California’s NEM 3.0 proposal impact on solar value: ‘Fees could add up to more than the cost of the systems themselves’
The California Public Utilities Commission (CPUC) revealed its Net Energy Metering 3.0 proposed decision last week. Our coverage last week noted that the grid access fees would amount to the steepest tax on grid-tied solar in the country. That, combined with the dramatic shift in compensation methodology (Canary Media explains the Avoided Cost Calculator in great detail here), and the value of solar energy as people have come to understand it all but disappears.
To illustrate just how much the value of solar would change under the proposed decision, we turn to Tom Williard, CEO of Sage Energy Consulting, who has provided much of our analysis of California’s NEM 3.0 proceedings. They put out another excellent white paper to contextualize the NEM 3.0 proposal.
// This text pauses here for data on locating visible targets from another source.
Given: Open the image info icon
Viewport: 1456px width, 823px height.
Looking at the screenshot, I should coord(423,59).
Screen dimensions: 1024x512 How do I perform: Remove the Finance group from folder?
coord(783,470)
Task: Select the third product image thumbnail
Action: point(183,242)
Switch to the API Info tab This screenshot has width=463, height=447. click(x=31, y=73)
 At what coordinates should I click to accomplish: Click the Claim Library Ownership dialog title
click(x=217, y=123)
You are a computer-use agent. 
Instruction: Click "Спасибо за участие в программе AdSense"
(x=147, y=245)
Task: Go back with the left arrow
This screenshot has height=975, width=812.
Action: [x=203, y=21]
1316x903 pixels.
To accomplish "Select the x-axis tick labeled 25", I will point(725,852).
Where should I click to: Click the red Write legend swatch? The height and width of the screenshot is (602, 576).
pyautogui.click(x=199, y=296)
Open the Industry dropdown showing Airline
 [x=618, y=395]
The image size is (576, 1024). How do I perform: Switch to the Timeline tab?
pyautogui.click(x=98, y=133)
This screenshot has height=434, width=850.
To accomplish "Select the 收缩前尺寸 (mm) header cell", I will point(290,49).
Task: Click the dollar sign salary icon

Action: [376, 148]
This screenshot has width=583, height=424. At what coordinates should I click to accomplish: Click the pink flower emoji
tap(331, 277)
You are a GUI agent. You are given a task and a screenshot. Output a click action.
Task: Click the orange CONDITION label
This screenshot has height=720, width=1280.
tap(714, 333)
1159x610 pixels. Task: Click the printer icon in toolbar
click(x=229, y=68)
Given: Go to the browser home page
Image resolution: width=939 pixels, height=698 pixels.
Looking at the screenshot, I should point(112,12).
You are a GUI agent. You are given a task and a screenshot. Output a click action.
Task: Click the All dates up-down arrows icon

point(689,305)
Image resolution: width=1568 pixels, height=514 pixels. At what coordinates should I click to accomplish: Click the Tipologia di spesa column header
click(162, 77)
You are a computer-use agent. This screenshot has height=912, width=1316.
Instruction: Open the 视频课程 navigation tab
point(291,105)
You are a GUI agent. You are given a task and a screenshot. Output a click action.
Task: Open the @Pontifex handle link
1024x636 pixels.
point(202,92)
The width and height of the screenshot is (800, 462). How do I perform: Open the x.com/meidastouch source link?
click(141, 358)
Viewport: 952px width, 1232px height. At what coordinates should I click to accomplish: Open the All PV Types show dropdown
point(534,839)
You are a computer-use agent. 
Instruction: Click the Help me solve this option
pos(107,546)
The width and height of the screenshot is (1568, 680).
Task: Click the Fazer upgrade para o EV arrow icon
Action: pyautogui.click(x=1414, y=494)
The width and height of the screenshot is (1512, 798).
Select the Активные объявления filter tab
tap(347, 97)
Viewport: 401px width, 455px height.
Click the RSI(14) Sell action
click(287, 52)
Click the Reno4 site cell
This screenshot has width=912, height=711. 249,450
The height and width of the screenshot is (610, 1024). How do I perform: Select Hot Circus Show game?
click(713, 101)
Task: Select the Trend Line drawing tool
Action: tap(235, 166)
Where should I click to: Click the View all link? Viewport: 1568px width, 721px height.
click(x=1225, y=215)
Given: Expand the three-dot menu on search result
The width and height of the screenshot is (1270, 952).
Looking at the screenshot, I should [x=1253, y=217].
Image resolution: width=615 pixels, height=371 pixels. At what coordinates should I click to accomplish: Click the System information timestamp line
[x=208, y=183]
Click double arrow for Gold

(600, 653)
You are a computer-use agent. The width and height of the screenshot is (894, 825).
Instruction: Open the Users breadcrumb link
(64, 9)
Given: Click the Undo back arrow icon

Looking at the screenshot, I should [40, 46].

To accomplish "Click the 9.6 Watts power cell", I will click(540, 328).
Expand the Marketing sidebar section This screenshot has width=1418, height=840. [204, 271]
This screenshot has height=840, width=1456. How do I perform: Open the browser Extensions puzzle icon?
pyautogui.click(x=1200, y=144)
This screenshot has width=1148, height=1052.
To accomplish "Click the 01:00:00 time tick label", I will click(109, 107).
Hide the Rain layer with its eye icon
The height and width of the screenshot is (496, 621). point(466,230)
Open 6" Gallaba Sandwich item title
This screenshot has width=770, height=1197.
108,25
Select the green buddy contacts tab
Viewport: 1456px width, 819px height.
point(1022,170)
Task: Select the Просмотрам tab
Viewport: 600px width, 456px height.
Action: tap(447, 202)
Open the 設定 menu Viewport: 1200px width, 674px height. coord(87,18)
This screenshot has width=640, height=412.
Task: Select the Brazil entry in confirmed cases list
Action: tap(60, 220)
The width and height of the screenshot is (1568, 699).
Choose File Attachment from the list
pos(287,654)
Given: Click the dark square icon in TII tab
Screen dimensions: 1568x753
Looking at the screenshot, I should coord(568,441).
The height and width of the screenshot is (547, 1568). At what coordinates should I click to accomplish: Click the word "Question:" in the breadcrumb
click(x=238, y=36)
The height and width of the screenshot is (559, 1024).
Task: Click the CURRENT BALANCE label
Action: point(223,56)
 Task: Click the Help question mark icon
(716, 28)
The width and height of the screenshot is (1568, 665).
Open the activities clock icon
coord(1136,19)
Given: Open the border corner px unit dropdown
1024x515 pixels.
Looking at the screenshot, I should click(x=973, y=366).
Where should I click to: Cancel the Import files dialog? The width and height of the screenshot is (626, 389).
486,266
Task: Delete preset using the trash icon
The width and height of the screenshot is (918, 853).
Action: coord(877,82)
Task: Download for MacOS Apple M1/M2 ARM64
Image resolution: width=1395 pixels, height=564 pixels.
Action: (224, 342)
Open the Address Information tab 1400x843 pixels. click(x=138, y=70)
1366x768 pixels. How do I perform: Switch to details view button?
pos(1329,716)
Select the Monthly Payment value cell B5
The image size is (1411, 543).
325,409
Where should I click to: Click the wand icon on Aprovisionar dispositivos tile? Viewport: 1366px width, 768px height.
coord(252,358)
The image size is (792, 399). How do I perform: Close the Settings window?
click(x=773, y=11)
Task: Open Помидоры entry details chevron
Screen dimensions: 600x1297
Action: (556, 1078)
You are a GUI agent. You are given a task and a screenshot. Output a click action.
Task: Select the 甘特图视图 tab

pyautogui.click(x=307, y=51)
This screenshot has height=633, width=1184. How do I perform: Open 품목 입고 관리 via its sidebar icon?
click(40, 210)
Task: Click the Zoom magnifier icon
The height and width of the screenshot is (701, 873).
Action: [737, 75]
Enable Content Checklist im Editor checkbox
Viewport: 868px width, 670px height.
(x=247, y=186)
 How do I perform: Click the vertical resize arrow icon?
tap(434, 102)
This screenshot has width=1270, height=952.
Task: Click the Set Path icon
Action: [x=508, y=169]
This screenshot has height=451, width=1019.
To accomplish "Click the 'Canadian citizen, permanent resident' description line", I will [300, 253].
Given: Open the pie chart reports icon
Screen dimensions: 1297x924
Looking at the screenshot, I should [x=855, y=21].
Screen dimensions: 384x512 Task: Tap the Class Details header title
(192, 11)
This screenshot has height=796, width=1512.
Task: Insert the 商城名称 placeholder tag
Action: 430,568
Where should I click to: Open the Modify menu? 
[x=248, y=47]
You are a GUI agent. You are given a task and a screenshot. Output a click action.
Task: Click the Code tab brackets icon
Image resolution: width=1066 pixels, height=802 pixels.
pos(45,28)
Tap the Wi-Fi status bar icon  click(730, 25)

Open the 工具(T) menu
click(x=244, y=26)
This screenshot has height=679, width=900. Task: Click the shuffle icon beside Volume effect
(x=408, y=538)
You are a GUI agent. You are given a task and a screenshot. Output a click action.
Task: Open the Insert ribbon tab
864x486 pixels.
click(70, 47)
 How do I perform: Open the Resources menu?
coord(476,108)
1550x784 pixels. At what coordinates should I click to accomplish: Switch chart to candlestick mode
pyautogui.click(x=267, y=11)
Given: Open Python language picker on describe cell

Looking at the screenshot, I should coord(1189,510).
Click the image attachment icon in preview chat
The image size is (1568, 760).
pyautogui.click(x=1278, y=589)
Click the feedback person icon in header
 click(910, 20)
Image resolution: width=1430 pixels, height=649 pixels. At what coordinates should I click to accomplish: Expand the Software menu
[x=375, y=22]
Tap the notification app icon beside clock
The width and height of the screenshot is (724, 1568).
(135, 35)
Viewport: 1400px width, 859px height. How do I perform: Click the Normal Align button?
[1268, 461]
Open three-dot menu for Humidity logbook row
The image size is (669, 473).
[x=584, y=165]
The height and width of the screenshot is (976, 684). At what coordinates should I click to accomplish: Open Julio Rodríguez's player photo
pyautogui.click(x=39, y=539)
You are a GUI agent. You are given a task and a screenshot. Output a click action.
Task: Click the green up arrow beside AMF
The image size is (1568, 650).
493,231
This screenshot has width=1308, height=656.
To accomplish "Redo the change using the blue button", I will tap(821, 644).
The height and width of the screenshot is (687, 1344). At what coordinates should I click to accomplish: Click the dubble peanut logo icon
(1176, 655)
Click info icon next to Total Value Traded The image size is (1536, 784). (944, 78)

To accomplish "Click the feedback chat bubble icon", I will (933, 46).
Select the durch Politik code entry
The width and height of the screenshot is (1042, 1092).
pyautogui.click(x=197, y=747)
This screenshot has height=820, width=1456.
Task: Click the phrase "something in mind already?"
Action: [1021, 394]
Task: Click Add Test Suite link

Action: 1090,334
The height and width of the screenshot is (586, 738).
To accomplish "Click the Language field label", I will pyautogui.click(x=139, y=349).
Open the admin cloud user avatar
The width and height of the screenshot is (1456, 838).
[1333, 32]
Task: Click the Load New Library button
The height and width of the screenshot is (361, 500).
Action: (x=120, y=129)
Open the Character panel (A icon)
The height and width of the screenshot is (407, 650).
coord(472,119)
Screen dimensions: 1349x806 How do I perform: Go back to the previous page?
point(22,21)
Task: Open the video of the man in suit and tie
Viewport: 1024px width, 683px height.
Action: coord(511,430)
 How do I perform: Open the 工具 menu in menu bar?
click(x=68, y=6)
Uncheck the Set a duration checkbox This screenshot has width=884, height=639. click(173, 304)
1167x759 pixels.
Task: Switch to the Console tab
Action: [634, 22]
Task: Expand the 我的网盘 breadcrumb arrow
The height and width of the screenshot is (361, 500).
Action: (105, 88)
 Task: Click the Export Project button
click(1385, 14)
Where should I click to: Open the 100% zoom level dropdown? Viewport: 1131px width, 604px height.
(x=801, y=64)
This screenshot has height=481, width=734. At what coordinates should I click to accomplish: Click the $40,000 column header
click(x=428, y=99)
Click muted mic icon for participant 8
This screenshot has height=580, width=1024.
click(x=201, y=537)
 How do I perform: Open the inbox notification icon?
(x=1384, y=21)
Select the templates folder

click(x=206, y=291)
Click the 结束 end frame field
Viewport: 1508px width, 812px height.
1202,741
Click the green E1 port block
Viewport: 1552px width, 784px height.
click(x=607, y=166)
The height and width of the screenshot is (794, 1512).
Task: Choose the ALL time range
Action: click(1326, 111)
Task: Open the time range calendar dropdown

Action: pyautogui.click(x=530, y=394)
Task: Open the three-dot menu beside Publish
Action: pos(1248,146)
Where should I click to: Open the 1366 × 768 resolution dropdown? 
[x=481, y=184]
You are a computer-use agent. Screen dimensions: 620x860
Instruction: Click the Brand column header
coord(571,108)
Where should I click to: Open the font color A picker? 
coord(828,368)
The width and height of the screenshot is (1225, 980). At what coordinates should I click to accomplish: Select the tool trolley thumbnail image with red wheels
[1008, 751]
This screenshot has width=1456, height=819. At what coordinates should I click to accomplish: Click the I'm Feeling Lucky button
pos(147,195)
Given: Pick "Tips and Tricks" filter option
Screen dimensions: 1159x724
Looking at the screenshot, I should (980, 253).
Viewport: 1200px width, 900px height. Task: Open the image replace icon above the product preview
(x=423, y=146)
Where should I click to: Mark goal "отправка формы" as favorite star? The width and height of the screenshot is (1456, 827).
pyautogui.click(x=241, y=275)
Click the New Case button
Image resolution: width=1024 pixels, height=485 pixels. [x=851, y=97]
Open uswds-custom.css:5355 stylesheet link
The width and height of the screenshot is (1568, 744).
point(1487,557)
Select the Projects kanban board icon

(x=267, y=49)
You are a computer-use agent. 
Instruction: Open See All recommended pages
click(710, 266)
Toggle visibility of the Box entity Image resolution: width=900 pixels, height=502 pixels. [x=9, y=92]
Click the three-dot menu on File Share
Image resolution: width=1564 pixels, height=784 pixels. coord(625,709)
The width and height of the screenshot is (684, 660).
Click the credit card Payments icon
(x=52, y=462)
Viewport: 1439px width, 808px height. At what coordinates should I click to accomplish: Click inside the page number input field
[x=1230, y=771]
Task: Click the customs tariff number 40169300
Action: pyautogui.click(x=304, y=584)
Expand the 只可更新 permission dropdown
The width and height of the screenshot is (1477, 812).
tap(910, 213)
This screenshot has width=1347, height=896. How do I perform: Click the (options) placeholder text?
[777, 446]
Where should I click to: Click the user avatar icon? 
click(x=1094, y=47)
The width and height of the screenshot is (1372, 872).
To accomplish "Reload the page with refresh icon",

These two charts tell the story for potential residential solar customers and those who lose their grandfathered NEM deals:
Sage’s modeling of the PD shows that typical residential systems would see a 55%-75% loss in the value of solar.
“The proposed structure attempts to incentivize solar-plus-storage systems by reducing the value of any energy that is exported to the grid, rather than consumed onsite,” Williard notes. “This means that solar-only systems will have to be smaller to maximize the value of solar, which negates cost efficiencies of scale and leads to higher installed costs.”
Back to that grid access charge. For non-low-income residential customers, this charge is proposed as a monthly base fee of $8 per kW-AC of installed solar. However, SCE and SDG&E residential customers are required to take service on tariffs that have an additional $12 and $16 monthly fixed fee, respectively. This will reduce the value of solar for a typical residential solar customer by $48-$64 per month, which represents a significant portion of the energy savings.
In short, the CPUC’s proposal could completely remove any economic incentive for installing solar at home:
“This steep reduction in value will make it much more challenging for small solar PV systems to provide positive financial returns. In the case of residential customers, the monthly fees over time could add up to more than the cost of the systems themselves,” Williard states in the white paper. “Especially if the federal Investment Tax Credit (ITC) for solar PV systems steps down from 26% today to 10% for commercial customers and 0% for residential customers in 2024, as currently scheduled by Congress, solar PV systems could struggle to compete with utility energy prices in all customer classes.”
Download Sage’s white paper for more analysis.
Notes on grandfathering under NEM 2.0. Remember this is not the final decision, but it should be a wake up call to try and 1) make sure it’s not the final decision, and 2) prep all of your customers in case that it is.
- To secure NEM 2.0 grandfathering, customers must have a signed installation, lease, or PPA project contract by the sunset date (May 27 as currently scheduled).
- This differs from the precedent during the transition to NEM 2.0, which only required that Interconnection Applications be submitted to the utility prior to the sunset date to preserve NEM 1.0 grandfathering.
- If the interconnection application was submitted prior to the final decision, the customer would be eligible for 20 years of grandfathering. If the application is submitted between the final decision and the sunset date, only 15 years of grandfathering would apply.
- If the project design is not fully developed at the time when the interconnection application is submitted, Sage recommends claiming a larger system size than you think is necessary on the application. You can reduce the system size later without having to resubmit the application, but you can’t increase it.
Are we sure the statements about grandfathering are accurate? Everything I’ve read said that it will just be a flat 15 years. 20 years is gone (under the current proposal).